When the iterator returns ERROR_BLOCK_NOT_READY YARA exits from yr_scanner_scan_mem_blocks, but you can resume the scan by calling yr_scanner_scan_mem_blocks again. The first thing YARA does in this second call to yr_scanner_scan_mem_blocks is asking the iterator for the block that it could not provide before.

Say I have memory blocks i, i+1, and i+2, and let my YR_MEMORY_BLOCK_ITERATOR return for block i and i+1 the status code `, and for i+2 ERROR_SUCCESS. (I call yr_scanner_scan_mem_blocks for every new block.) I assume that I need to keep the corresponding YR_MEMORY_BLOCK for i and i+1 valid/allocated until the call to yr_scanner_scan_mem_blocks accessing the iterator on block i+2 returns ERROR_SUCCESS.

If your memory block iterator returns ERROR_BLOCK_NOT_READY for block i, then it can't return block i + 1 nor i + 2. As described before, your iterator must return the blocks in order, so, YARA will keep trying to get block i until it succeeds, and your iterator should not return block i + 1 until block i has been successfully returned.

Can I free the blocks i, i+1, i+2 after I called yr_scanner_scan_mem_blocks? I'd like to keep reusing the scanner for subsequent scans. So block i+3, i+4, etc. But I'm not sure if reusing the same scanner requires any form of cross-block random access which would require that all blocks of a scanner remain must remain in memory.

When YARA ask the iterator for block i + 1, block i won't be used anymore and can be released. However one thing must be kept in in mind, YARA can perform multiple iterations over the blocks, I mean, YARA can ask your iterator to provide all the blocks (from the first one to the last one) multiple times. So, the iterator should keep all the blocks in memory until the call yr_scanner_scan_mem_blocks completes the scan (the scan is considered complete whenyr_scanner_scan_mem_blocks returns with any error code except ERROR_BLOCK_NOT_READY). In fact, your iterator must guarantee that after the first iteration, it won't return ERROR_BLOCK_NOT_READY for any block.

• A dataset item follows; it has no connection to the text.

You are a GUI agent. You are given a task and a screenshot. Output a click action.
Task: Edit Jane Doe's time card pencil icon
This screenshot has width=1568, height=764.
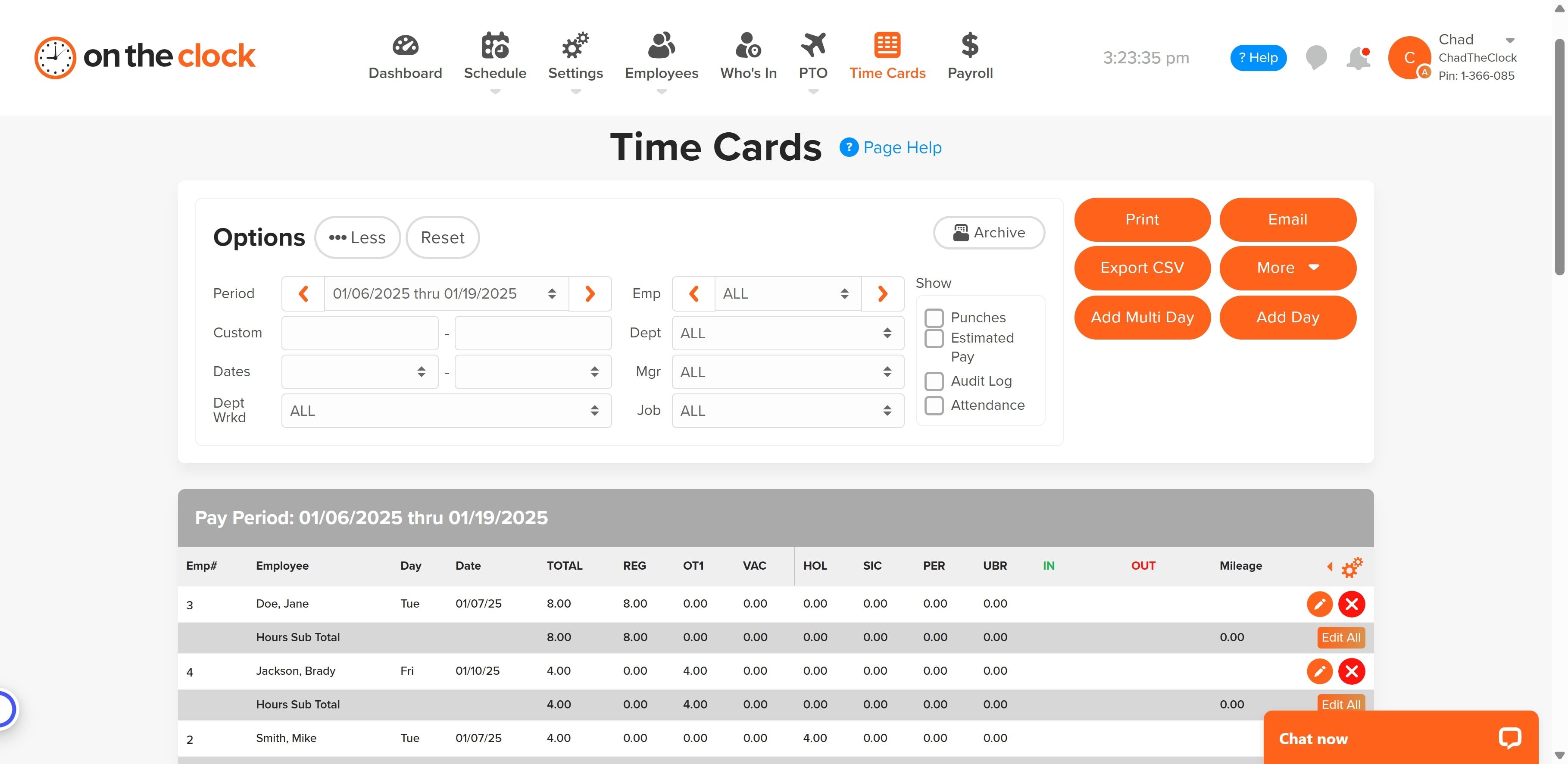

Let me know if you have any further question.

mavam commented 8 months ago

Thanks, that helped a lot. I summarized this here again visually:

image

In my tests, I found that I write a rule that spans multiple blocks. In the above rule match spanning 3 blocks, I will get the match result only after that next() of the third block comes with ERROR_SUCCESS. So far so good. Now that I understand that the scanner can perform multiple passes, I wonder the following: Is the assumption that a call to first() is always followed by 0 or more calls to next()?

Let's expand the scenario to this:

image

Here, the match is in the first two blocks, but I get a bunch more blocks afterwards. Is it possible to perform a cumulative scan to yield the match as soon as possible? In this case, already at block 1? AFAICT, if I simply return ERROR_SUCCESS with every block, this won't work because then the blocks are not considered a contiguous sequence anymore.

plusvic commented 8 months ago

In general YARA doesn't guarantee that it will find matches that span multiple blocks. This can happen in certain cases, for example with hex patterns that contain very large jumps, like {01 02 03 04 [-] 05 06 07 08}). This is because such patterns are actually handled as independent ones, here {01 02 03 04} and {05 06 07 08} are searched independently and YARA checks that the former appears before the latter once both are found. But for most patterns YARA won't match them if they cross a block boundary.

mavam commented 8 months ago

But for most patterns YARA won't match them if they cross a block boundary.

So then my assumption was be wrong. It sounds like the only safe way to avoid false negatives would be to merge all blocks before handing them to a scanner and then operating on a single one. (For file-based input, memory-mapping would have the same effect.)

Feel free to close this if you think there's nothing to add. I hope this analysis will be useful for future reference.